### Provided records
+ + + + +

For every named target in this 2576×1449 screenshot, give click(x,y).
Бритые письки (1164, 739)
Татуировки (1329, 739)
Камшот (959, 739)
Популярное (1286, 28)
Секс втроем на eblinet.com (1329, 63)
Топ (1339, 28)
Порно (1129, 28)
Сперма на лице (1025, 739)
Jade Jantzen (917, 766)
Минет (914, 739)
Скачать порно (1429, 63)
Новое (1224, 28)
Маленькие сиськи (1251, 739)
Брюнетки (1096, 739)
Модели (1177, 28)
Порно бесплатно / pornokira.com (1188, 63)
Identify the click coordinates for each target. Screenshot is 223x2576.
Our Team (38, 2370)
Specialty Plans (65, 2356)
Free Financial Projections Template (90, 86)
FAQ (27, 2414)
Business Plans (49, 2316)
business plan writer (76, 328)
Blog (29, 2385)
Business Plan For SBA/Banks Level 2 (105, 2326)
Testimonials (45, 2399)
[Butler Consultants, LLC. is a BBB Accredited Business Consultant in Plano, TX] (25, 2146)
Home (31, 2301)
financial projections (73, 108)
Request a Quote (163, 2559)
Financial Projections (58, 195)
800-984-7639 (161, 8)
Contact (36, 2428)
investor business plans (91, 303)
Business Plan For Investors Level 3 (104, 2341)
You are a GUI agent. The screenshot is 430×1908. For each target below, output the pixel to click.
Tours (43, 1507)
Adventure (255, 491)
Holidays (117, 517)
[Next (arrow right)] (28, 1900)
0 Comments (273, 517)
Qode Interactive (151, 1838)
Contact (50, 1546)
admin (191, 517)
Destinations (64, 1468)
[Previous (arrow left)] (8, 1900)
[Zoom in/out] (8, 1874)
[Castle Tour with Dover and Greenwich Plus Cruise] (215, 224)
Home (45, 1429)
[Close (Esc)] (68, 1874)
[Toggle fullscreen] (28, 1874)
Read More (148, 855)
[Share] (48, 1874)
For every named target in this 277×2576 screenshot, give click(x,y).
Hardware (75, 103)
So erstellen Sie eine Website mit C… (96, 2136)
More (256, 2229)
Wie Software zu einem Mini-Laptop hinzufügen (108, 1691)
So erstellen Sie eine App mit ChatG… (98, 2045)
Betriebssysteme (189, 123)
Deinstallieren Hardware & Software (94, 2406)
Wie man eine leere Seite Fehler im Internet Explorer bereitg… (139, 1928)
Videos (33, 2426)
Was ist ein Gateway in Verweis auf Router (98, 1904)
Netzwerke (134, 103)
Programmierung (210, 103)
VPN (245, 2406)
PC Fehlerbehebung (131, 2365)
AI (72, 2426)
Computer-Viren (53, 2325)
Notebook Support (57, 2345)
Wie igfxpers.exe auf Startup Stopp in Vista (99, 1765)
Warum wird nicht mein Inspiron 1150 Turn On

+ + + + +

### Problem description
Look through the data above for the string "each" and copy every line where it appears.

### Solution for this problem
Identify the click coordinates for each target. Screenshot is 223x2576.
You are a GUI agent. The screenshot is 430×1908. For each target below, output the pixel to click.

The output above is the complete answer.